Directions - Word for word, reproduce every line of the data below.

═════ Source data

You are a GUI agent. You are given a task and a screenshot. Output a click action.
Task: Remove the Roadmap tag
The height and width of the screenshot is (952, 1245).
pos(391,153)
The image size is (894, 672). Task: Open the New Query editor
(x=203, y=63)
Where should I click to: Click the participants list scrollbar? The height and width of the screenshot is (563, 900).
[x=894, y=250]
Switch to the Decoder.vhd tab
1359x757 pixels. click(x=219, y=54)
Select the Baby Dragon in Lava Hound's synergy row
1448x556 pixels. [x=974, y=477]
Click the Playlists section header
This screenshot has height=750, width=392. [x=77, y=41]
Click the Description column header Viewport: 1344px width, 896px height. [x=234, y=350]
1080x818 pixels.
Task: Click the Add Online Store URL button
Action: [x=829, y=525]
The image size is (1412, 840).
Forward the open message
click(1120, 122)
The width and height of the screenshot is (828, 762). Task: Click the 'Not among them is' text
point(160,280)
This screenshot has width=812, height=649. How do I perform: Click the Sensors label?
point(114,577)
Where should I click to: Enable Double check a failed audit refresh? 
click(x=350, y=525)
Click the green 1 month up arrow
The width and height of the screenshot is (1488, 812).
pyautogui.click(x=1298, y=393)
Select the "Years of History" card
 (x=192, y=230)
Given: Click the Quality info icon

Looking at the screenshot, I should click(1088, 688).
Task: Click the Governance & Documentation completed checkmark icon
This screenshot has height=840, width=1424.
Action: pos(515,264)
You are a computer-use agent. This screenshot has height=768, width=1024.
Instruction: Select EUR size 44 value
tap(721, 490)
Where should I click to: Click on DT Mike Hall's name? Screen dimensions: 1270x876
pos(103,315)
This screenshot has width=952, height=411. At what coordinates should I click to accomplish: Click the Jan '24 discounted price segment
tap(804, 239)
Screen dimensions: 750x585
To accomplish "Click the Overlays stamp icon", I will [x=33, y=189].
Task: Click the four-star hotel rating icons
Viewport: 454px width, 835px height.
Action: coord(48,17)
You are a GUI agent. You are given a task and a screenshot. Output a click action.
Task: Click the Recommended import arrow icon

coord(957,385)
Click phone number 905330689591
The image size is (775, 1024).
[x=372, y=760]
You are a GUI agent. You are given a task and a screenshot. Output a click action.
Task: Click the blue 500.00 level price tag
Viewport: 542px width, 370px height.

══════════

Answer for this exercise -
You are a GUI agent. You are given a task and a screenshot. Output a click action.
Task: Remove the Roadmap tag
The height and width of the screenshot is (952, 1245).
pos(391,153)
The image size is (894, 672). Task: Open the New Query editor
(x=203, y=63)
Where should I click to: Click the participants list scrollbar? The height and width of the screenshot is (563, 900).
[x=894, y=250]
Switch to the Decoder.vhd tab
1359x757 pixels. click(x=219, y=54)
Select the Baby Dragon in Lava Hound's synergy row
1448x556 pixels. [x=974, y=477]
Click the Playlists section header
This screenshot has height=750, width=392. [x=77, y=41]
Click the Description column header Viewport: 1344px width, 896px height. [x=234, y=350]
1080x818 pixels.
Task: Click the Add Online Store URL button
Action: [x=829, y=525]
The image size is (1412, 840).
Forward the open message
click(1120, 122)
The width and height of the screenshot is (828, 762). Task: Click the 'Not among them is' text
point(160,280)
This screenshot has width=812, height=649. How do I perform: Click the Sensors label?
point(114,577)
Where should I click to: Enable Double check a failed audit refresh? 
click(x=350, y=525)
Click the green 1 month up arrow
The width and height of the screenshot is (1488, 812).
pyautogui.click(x=1298, y=393)
Select the "Years of History" card
 (x=192, y=230)
Given: Click the Quality info icon

Looking at the screenshot, I should click(1088, 688).
Task: Click the Governance & Documentation completed checkmark icon
This screenshot has height=840, width=1424.
Action: pos(515,264)
You are a computer-use agent. This screenshot has height=768, width=1024.
Instruction: Select EUR size 44 value
tap(721, 490)
Where should I click to: Click on DT Mike Hall's name? Screen dimensions: 1270x876
pos(103,315)
This screenshot has width=952, height=411. At what coordinates should I click to accomplish: Click the Jan '24 discounted price segment
tap(804, 239)
Screen dimensions: 750x585
To accomplish "Click the Overlays stamp icon", I will [x=33, y=189].
Task: Click the four-star hotel rating icons
Viewport: 454px width, 835px height.
Action: coord(48,17)
You are a GUI agent. You are given a task and a screenshot. Output a click action.
Task: Click the Recommended import arrow icon

coord(957,385)
Click phone number 905330689591
The image size is (775, 1024).
[x=372, y=760]
You are a GUI agent. You are given a task and a screenshot. Output a click action.
Task: Click the blue 500.00 level price tag
Viewport: 542px width, 370px height.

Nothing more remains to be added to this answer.